§ Text provided:

Panorama: Expo Line's La Cienega/Jefferson station - A virtual tour of the La Cienega/Jefferson Expo Line station. Click on the link to navigate an interactive 360-degree view.


----------



## WhoozOn1st

After years of watching and waiting and posting and yammering, it woulda made little sense to miss the Expo Line's grand opening if I could possibly make it. So last Sunday Team Whooz fueled the MayhemMobile and headed to Los Angeles with


----------



## AlanB

Very nice Patrick; thanks for the opening day photos!  As well as the narrative.

Even if you and Alice didn't get to ride it.


----------



## WhoozOn1st

AlanB said:


> Very nice Patrick; thanks for the opening day photos! As well as the narrative.
> Even if you and Alice didn't get to ride it.


Quite welcome, Alan, and we'll get to the riding part soon.

In the meantime, here are some recent L.A. Times readers' views on the Expo Line, copy/pasted as usual to save the slog through letters on off topic topics...

May 1:

*Riding the rail*

Re "Expo Line launches rail service push to Westside," April 29

Will Westside residents leave their cars and ride the train? Yes! Have you taken the Eastbound 10 in the morning lately? On the Expo line my morning commute time can be transformed into leisure time to read a good book. Let Metro worry about the traffic.

And consider the economics of the situation. A Metro day pass costs way less than a day's parking downtown and only a little more than a single gallon of gas. If I can save wear and tear both on my car and its driver, what's not to love about the train?

I have my Transit Access Pass card loaded with cash for fares and my Kindle loaded with good books to read. Let the train roll.

_Culver City_

_ _

_ _

May 3:

Letters: Who benefits from the Expo Line?

Re "Westside cities have big bets riding on Expo Line's success," April 28

The Expo Line light rail will not improve traffic congestion much, even though it was advertised as a relief for gridlock.

It will, however, lead to increased business development, which will increase traffic congestion around the train stations. And as this development occurs, current residents will likely be priced out when rents rise. Who is this benefiting for all the expense?

§ Entries provided:

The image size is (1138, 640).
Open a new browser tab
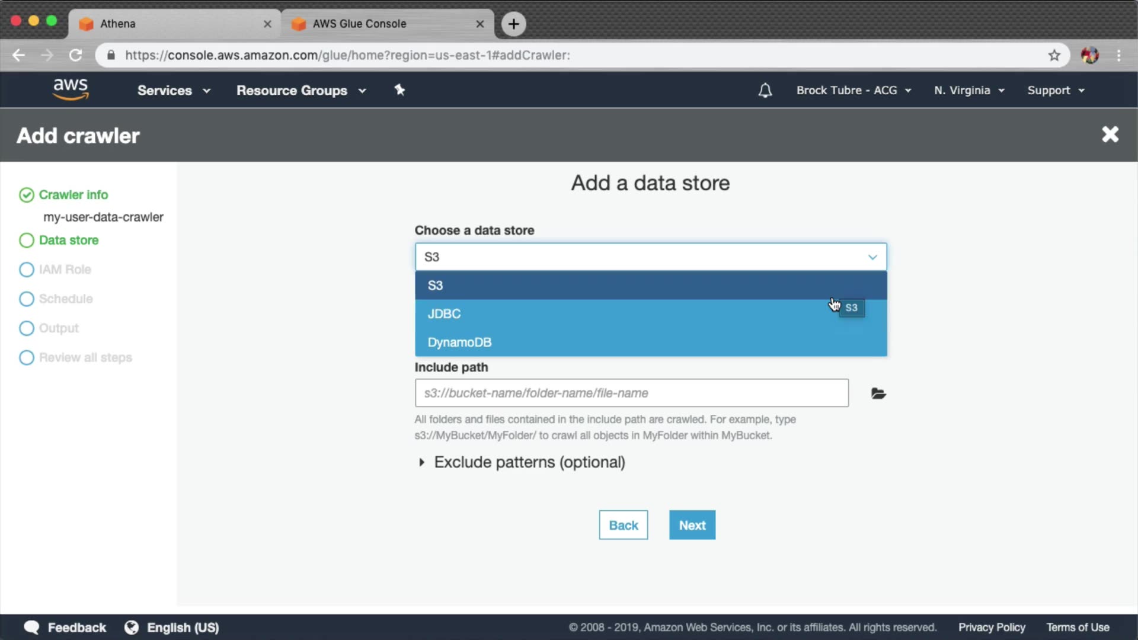coord(513,24)
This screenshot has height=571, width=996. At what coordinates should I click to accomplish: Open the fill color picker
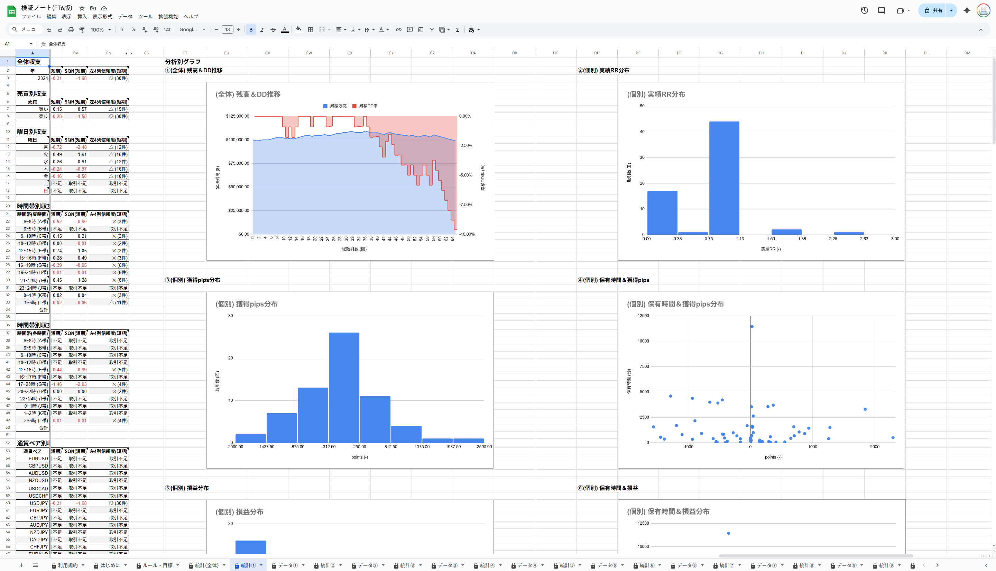tap(299, 29)
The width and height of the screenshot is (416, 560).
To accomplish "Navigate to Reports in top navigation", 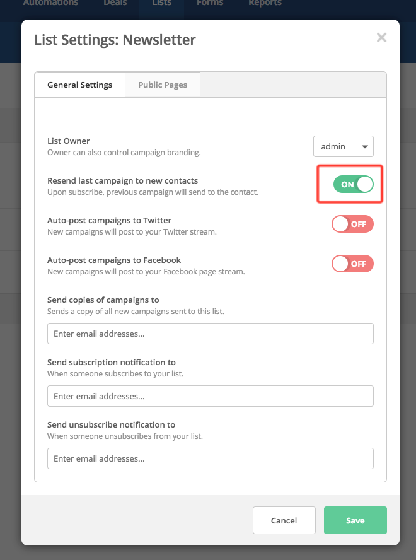I will click(265, 3).
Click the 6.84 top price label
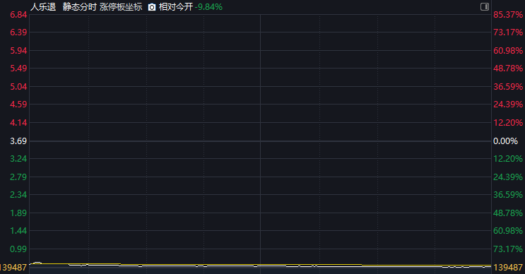Screen dimensions: 525x274 click(x=18, y=15)
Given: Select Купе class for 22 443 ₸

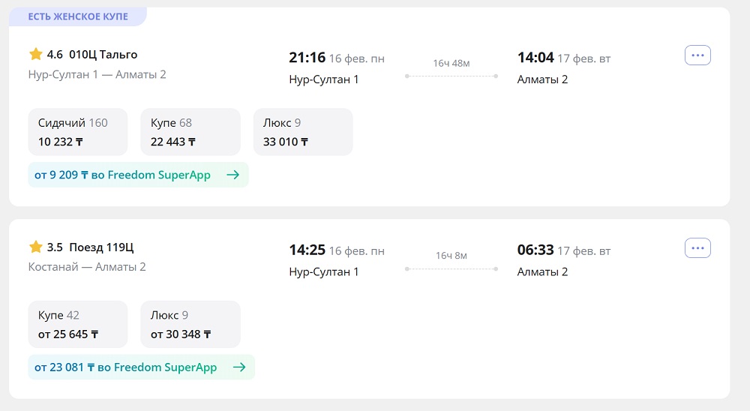Looking at the screenshot, I should pos(190,132).
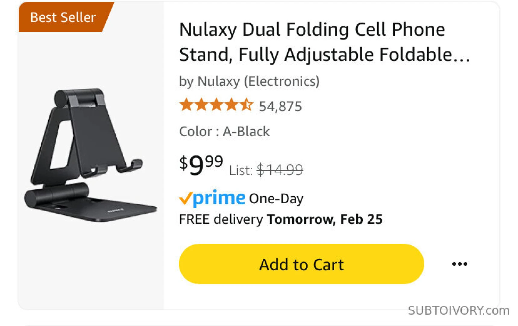Click the (Electronics) category label
This screenshot has width=518, height=326.
point(281,82)
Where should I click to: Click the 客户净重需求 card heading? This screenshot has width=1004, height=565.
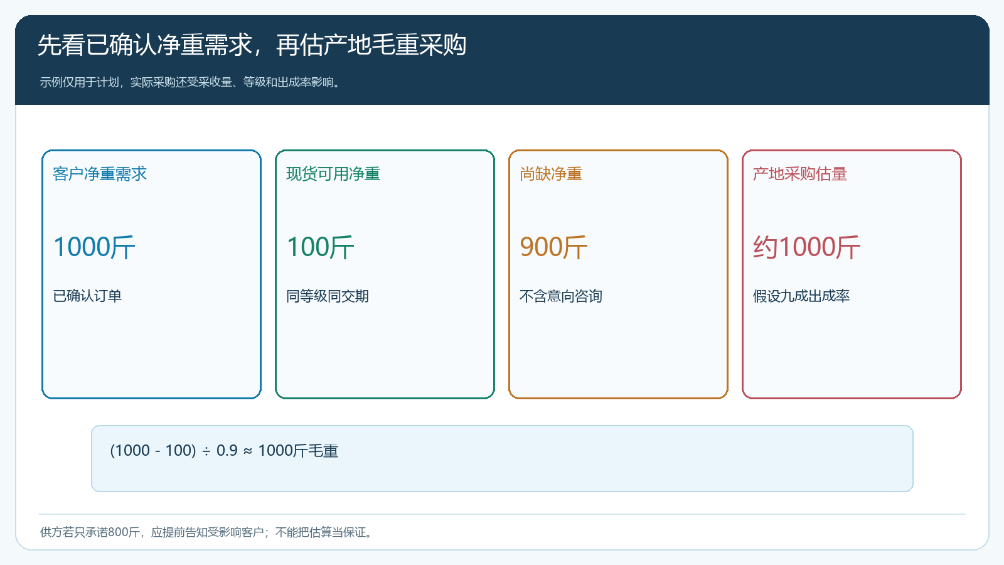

§ Written task: In the forum thread about the Expo Line, how does the May 1 letter compare the cost of a Metro day pass with the price of a single gallon of gas?

§ Exercise output: A Metro day pass costs only a little more than a single gallon of gas.